Dataset records ::
##############################
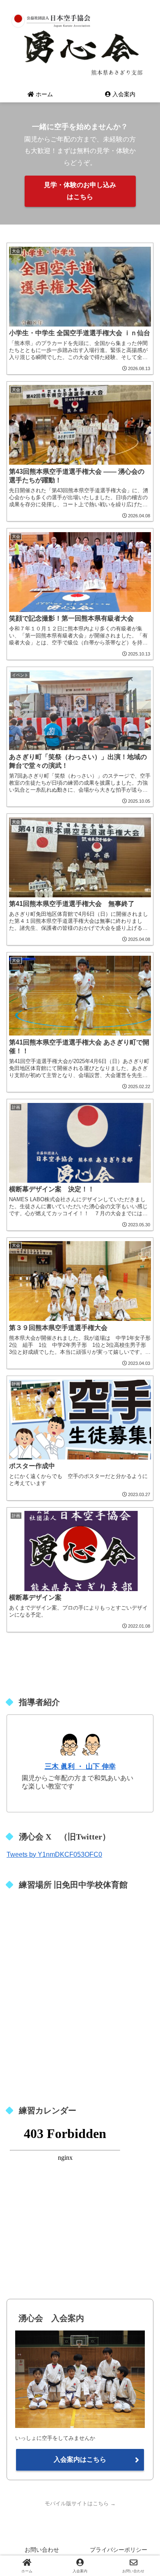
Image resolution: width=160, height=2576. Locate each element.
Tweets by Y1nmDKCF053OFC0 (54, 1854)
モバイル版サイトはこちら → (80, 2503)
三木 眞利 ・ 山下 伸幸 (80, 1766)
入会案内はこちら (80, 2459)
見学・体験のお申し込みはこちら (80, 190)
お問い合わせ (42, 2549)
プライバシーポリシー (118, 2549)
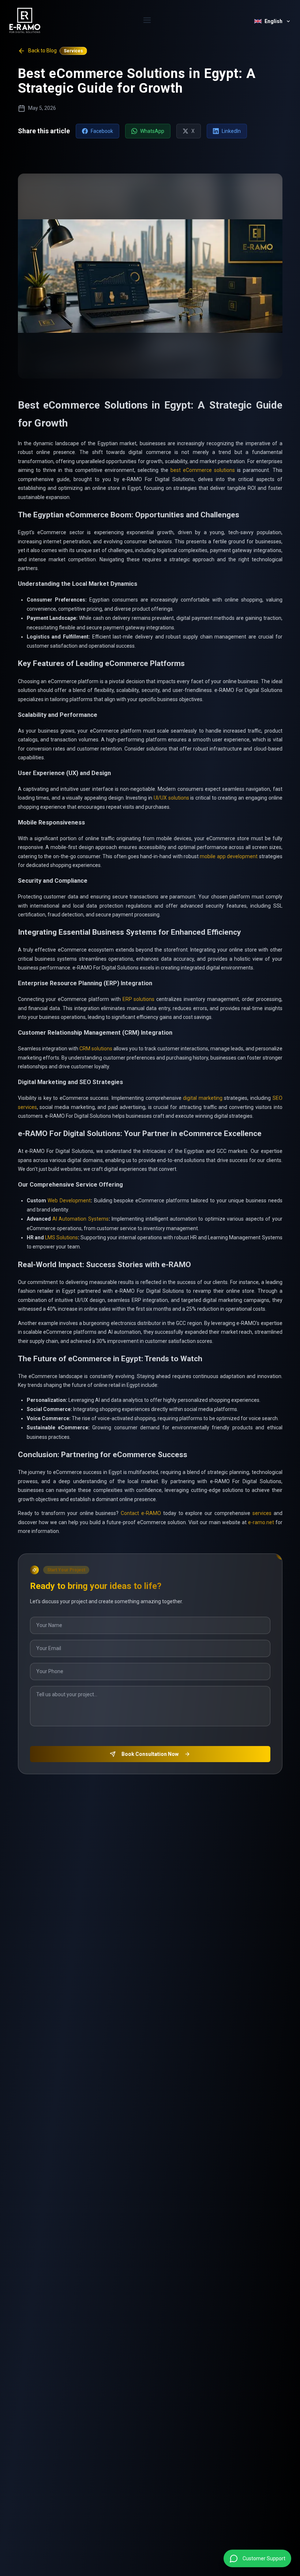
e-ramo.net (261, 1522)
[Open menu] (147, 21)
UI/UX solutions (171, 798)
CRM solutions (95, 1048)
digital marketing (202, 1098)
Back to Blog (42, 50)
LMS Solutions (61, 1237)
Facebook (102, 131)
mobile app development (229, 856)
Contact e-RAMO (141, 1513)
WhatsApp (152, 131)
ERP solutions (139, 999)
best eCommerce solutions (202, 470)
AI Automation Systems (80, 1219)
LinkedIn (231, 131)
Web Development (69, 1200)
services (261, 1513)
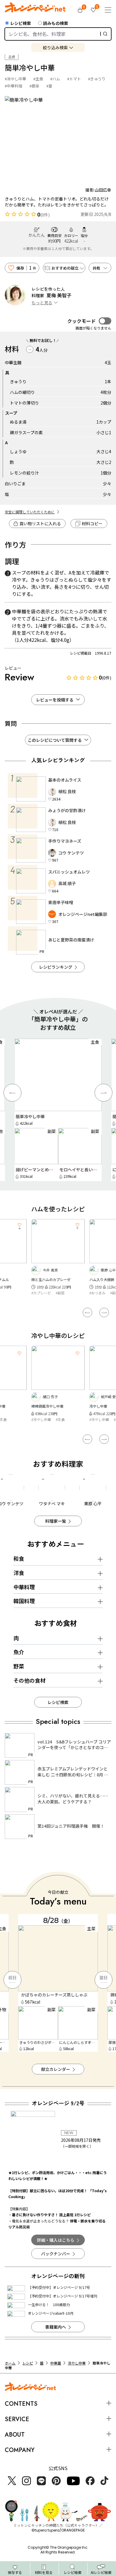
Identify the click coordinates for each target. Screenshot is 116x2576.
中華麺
##############################
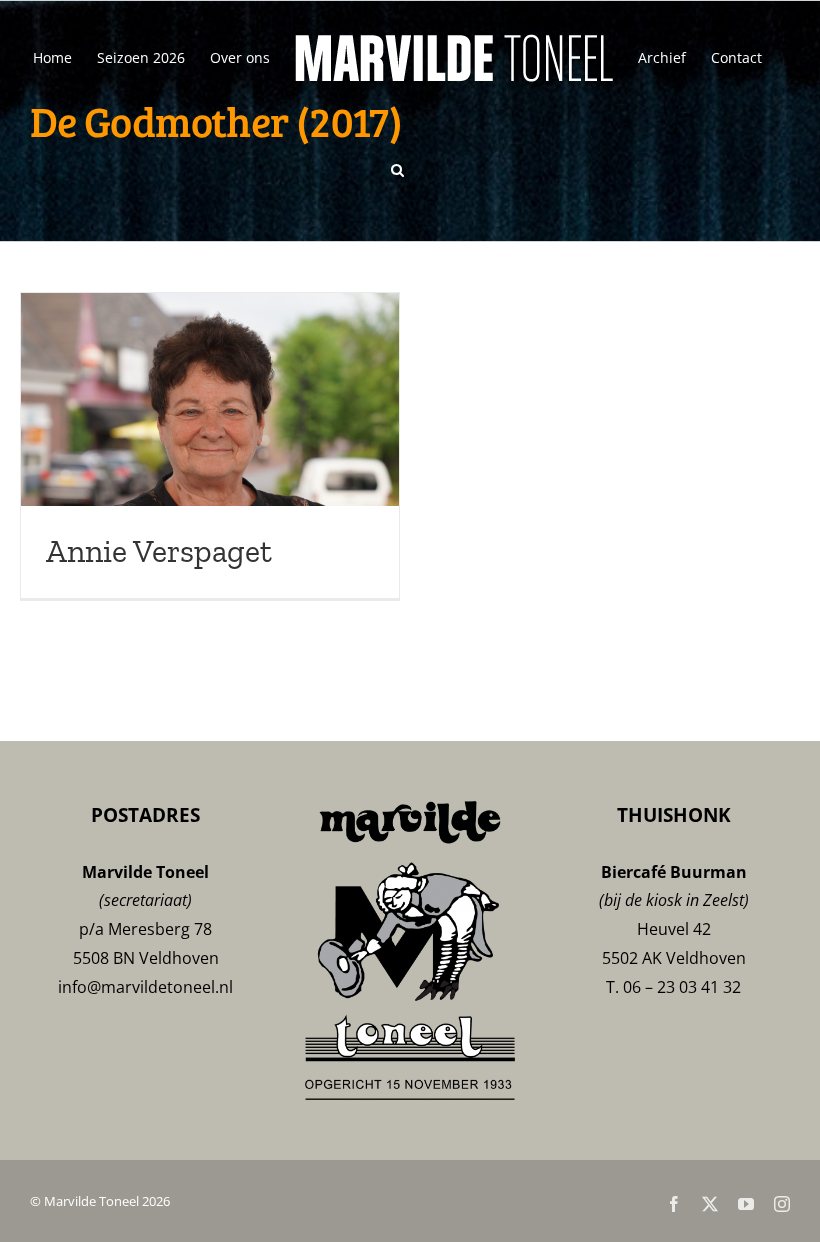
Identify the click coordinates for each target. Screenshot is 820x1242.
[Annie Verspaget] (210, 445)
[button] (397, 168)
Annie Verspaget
##############################
Identify the lines above with the word "each". Copy them.

Task solution ::
Image resolution: width=160, height=2576. Locate each element.
Identify the click coordinates for each target. Screenshot is 116x2576.
Identify the click coordinates for each target. Screenshot is 820x1242.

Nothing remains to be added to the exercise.